Preparation of a novel streptokinase mutant with improved stability.

The novel mutant streptokinase, SK-K59E, can activate human plasminogen as efficiently as the purified commercially available streptokinase. Several peptide bonds including Lys59-Ser60 in native streptokinase were hydrolyzed in reaction with plasmin and peptides of small molecular masses were generated. The plasminogen activator activity of native streptokinase in reaction with human plasmin declined to 25% of the original activity in a 120-min incubation. On the other hand, the NH2-terminal peptide of SK-K59E remained intact in reaction with plasmin and the activator activity of streptokinase decreased to 75% of the original activity in 120 min. The major degraded peptide fragments of native streptokinase in reaction with plasmin had molecular masses of 36 and 30 kDa. However, two major peptide fragments of 42 and 34 kDa were observed in the reaction of SK-K59E with human plasmin.

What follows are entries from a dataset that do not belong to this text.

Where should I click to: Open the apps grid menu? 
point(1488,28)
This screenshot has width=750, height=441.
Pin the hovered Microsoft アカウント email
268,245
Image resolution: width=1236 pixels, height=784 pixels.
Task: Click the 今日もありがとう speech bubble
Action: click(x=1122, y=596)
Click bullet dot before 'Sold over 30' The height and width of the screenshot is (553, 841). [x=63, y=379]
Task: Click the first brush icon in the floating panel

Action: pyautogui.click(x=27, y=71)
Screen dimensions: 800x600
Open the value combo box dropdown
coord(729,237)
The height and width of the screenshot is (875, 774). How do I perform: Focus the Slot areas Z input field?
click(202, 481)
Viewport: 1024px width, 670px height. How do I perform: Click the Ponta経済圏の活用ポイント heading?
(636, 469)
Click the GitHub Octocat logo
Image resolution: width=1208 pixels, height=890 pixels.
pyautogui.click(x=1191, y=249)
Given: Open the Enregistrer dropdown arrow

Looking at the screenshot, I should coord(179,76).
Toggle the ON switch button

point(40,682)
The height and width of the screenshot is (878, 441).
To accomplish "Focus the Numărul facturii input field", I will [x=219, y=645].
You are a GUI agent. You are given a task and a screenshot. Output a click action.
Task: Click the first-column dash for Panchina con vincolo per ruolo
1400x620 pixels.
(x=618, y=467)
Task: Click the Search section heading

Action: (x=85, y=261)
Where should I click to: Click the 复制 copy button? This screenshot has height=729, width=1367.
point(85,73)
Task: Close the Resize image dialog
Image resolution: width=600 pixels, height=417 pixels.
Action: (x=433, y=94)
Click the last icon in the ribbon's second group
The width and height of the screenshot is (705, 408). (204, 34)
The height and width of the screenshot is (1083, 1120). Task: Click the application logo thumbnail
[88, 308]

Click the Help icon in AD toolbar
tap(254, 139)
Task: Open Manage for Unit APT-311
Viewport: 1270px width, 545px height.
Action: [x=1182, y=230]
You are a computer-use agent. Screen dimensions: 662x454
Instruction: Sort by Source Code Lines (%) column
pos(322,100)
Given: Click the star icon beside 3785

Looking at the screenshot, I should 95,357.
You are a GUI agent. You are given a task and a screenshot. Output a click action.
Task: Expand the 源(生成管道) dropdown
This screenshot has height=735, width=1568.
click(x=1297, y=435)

The 42 kDa peptide fragment, which contained NH2-terminal of streptokinase, could activate human plasminogen as efficiently as the native streptokinase. SK-K59E can induce greater degree of caseinolysis and fibrinolysis than the native streptokinase. In conclusion, the results demonstrate that the prevention of cleavage at Lys59 of streptokinase prolongs the half-life of streptokinase in complex with plasmin and that the NH2-terminal of streptokinase (Ile1-Lys59) plays an important role in maintaining its stability.